While I do not question that in the circumstances of this case a state could, if so advised, constitutionally tax its citizen for action taken for no other purpose than the evasion of its taxing statutes, no such question is, I think, presented by the record. Discussion of it seems at most to be academic and not to relieve us of the duty of deciding. the only federal question which could by any possibility be said to be raised by the record, namely, whether the Constitution precludes taxation of the gift of the banknotes merely because of the physical fact that they are located without the state.
In arriving at the conclusion tha^ the gift of federal reserve notes located outside the state was not taxable, the Supreme Court of Oregon necessarily construed the Oregon statute, which imposes a tax on gifts of “all property within the jurisdiction of the state , . . whether tangible or intangible.” The court has said that the banknotes were not within the jurisdiction of the state because their situs was elsewhere, and that the acts of decedent in avoiding the tax by the acquisition of property having an extra-territorial situs were not reached for taxation by state law. If the court did anything more than rule *320that the statute, by its own terms, ..did not extend to the taxation of the gift of the notes because they were located outside the state, it held that the Fourteenth Amendment because of that physical fact withholds, from the state, jurisdiction over the property which the taxing statute asserts.
Petitioner asks us to determine whether that holding is correct. He is entitled to have an answer. We do not rightly avoid giving the answer by saying that, by some statute other than that under review, the state could constitutionally tax its citizen for his action in avoiding the tax, by making the gift in a form of property which is by hypothesis beyond the taxing power. If the state has by its statute undertaken to lay a tax on gifts of banknotes outside the state without more — and we are without jurisdiction if it has not — no purpose is served by saying to the state that it could have reached the same result by another route, which, under its laws, does not appear to be open to it.
As I am of opinion that there is nothing in the Constitution to compel a state to treat federal reserve notes for tax purposes as chattels were treated in Frick v.

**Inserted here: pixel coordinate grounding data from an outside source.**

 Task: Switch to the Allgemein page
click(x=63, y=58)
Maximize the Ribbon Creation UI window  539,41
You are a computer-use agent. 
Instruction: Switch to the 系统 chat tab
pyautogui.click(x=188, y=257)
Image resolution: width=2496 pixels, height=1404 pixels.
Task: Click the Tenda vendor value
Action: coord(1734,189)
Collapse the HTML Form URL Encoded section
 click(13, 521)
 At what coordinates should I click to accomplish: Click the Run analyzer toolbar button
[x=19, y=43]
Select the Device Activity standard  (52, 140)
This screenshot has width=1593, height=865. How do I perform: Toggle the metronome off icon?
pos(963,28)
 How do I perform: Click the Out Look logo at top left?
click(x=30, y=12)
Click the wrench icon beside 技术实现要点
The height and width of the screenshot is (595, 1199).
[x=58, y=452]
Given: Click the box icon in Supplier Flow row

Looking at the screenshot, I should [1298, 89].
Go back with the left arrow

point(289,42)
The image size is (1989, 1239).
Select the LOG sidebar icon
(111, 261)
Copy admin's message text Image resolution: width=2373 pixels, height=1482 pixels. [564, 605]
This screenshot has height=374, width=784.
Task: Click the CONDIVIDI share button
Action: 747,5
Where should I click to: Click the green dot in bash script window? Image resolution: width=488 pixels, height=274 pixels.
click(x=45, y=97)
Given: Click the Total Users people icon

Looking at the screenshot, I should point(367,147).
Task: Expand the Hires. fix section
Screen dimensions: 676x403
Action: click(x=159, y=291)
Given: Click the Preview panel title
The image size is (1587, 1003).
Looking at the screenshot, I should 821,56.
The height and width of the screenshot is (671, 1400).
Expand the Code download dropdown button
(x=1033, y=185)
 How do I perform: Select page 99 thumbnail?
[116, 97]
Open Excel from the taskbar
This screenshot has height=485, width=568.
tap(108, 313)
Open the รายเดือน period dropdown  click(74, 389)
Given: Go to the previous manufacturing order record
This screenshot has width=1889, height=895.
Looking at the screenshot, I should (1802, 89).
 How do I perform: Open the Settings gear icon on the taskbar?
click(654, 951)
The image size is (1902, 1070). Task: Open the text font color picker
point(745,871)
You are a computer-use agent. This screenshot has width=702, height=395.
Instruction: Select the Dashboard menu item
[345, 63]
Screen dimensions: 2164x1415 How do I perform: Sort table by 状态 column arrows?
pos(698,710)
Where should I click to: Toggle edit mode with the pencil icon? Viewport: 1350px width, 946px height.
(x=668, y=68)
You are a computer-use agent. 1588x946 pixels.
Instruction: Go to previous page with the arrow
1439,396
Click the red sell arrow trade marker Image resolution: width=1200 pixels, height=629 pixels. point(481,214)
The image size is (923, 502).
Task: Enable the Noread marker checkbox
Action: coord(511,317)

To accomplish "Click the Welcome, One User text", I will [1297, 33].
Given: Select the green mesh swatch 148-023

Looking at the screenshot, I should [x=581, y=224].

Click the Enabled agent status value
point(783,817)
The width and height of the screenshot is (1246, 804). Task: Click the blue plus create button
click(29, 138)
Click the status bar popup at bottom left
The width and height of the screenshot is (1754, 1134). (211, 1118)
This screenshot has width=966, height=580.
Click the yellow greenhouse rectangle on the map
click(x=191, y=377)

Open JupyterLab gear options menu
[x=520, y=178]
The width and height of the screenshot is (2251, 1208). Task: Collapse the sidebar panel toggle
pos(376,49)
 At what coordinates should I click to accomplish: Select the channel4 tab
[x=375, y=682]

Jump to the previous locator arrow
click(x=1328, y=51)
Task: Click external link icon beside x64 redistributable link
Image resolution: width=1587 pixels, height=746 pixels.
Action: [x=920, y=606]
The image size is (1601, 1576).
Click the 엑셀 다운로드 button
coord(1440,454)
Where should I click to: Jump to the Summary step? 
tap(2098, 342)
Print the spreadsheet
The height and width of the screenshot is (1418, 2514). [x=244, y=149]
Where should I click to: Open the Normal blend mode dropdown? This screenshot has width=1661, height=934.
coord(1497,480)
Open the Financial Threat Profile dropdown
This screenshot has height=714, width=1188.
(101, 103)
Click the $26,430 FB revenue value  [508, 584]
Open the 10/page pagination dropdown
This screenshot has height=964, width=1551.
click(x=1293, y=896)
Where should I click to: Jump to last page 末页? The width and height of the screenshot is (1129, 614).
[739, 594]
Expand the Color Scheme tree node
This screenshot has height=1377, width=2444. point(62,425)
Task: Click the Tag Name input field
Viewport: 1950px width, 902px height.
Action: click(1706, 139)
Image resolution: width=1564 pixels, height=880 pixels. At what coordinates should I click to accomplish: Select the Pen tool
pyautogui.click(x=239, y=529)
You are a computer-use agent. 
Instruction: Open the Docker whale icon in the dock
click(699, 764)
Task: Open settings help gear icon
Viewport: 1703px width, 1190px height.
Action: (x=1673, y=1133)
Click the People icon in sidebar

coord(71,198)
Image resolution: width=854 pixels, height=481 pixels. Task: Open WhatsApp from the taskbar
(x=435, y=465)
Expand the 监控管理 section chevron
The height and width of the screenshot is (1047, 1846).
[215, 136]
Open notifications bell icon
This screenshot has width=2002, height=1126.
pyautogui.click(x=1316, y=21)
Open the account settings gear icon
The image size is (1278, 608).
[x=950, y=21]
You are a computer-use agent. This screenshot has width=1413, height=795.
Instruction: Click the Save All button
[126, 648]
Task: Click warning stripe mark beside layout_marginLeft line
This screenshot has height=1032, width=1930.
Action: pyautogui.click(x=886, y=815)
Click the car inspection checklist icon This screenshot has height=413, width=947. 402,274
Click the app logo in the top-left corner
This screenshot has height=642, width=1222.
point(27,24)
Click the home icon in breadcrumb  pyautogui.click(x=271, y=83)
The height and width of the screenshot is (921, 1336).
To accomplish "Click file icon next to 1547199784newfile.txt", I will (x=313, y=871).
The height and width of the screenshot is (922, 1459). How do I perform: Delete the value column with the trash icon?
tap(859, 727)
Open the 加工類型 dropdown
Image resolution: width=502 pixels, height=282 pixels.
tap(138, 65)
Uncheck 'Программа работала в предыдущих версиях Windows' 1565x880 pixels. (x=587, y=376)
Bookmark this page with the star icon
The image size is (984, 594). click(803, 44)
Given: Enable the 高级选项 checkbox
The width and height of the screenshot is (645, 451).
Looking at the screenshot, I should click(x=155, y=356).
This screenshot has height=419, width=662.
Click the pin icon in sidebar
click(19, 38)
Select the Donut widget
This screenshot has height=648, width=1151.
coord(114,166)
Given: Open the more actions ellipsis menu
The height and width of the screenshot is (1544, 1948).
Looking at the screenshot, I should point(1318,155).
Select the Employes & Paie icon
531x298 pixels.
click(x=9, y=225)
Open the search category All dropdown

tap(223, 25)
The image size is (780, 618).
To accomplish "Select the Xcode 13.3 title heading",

Pennsylvania, 268 U. S. 473, and as no reason has been advanced, even in Blodgett v. Silberman, 277 U. S. 1, 18, for a different view, cf. Baldwin v. Missouri, 281 U. S. 586, 591, the judgment should, I think, be reversed, upon that ground rather than upon a theory of permissible legislation, of which apparently Oregon’s tax laws do not avail.
Mr. Justice Frankfurter agrees with my views as to Oregon’s power to tax these federal reserve notes, but is of opinion that the record sustains the ground taken in the Court’s opinion.